▸ How to complete this task: Would you please return only the lines from the one with "574x316 pixels." through the last line of the records below, leaving the pictures out?

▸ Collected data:

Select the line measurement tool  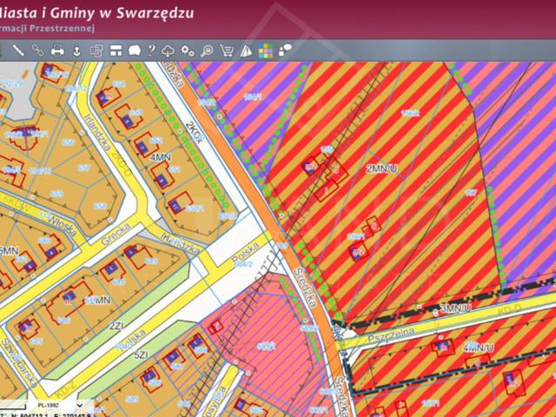pos(17,50)
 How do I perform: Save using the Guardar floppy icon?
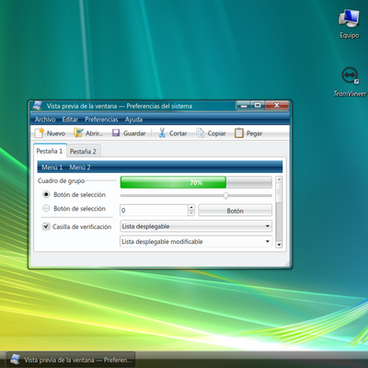pyautogui.click(x=116, y=132)
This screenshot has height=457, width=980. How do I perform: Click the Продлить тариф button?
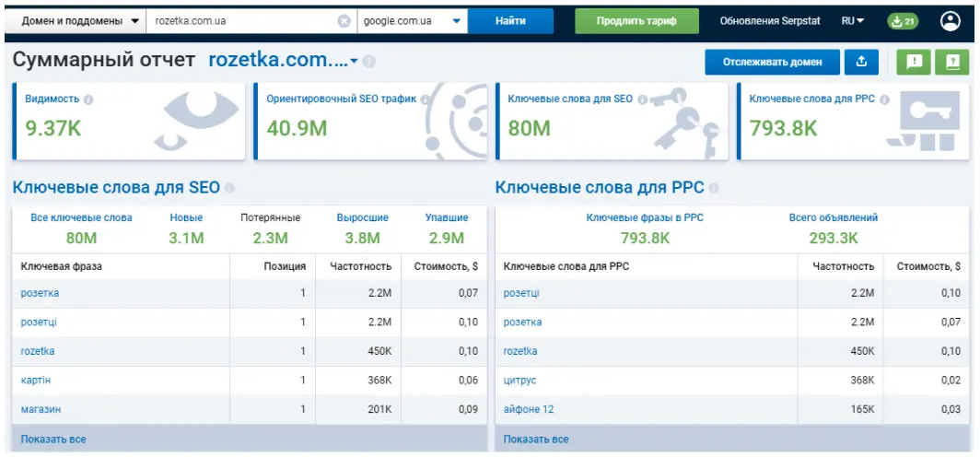click(636, 20)
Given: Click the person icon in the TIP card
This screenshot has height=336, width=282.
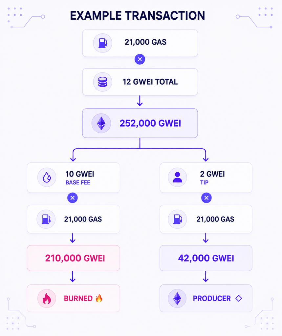Looking at the screenshot, I should (177, 178).

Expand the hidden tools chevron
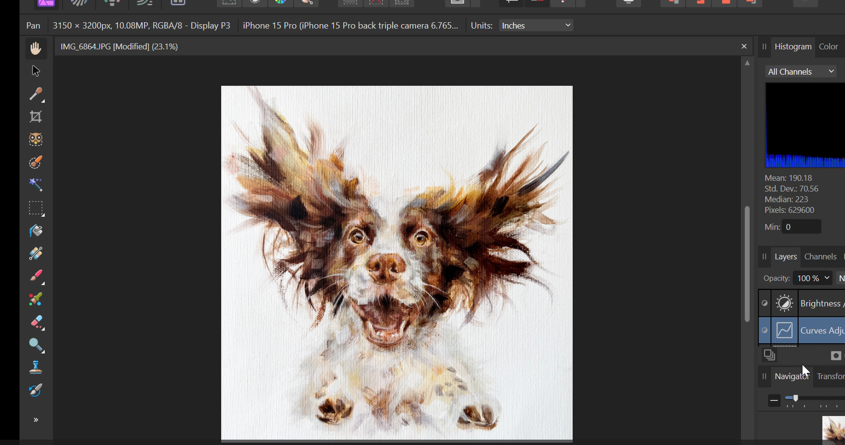coord(36,420)
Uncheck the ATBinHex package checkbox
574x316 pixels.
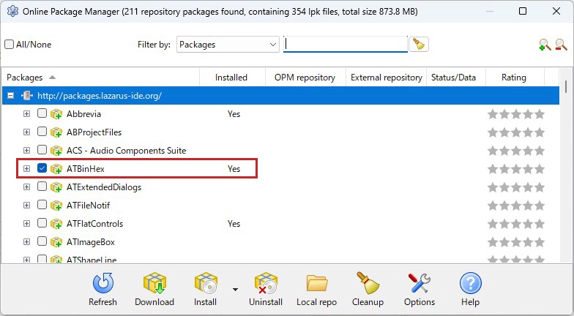tap(42, 168)
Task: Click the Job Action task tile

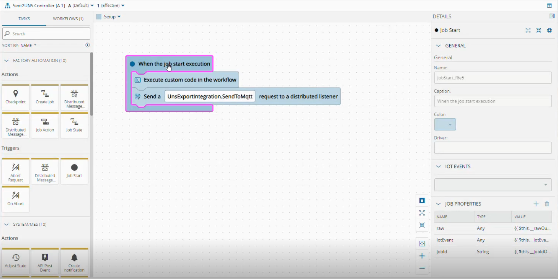Action: click(x=45, y=125)
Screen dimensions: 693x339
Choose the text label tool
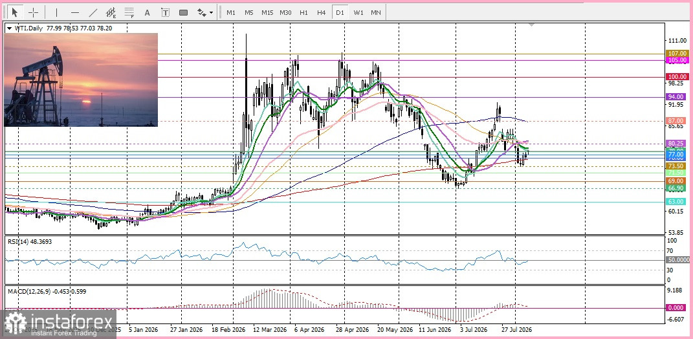point(165,12)
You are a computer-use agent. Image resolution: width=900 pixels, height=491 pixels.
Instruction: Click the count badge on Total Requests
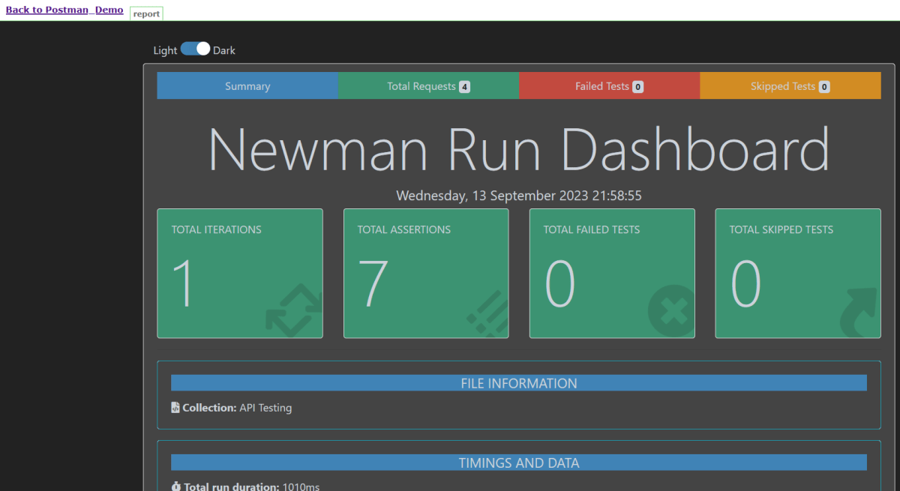pyautogui.click(x=464, y=86)
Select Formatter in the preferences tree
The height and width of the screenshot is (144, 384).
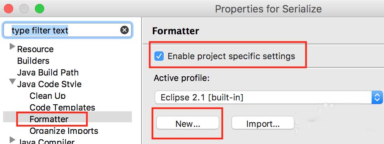[x=49, y=119]
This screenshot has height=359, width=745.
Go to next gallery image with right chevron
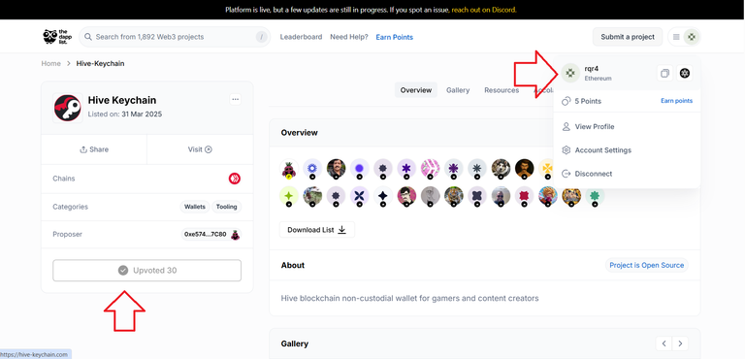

▸ Response box:
574x316 pixels.
tap(42, 168)
Task: Click the Job Action task tile

Action: click(x=45, y=125)
Screen dimensions: 693x339
Choose the text label tool
point(165,12)
You are a computer-use agent. Image resolution: width=900 pixels, height=491 pixels.
Instruction: Click the count badge on Total Requests
pyautogui.click(x=464, y=86)
Select Formatter in the preferences tree
The height and width of the screenshot is (144, 384).
[x=49, y=119]
This screenshot has height=359, width=745.
Go to next gallery image with right chevron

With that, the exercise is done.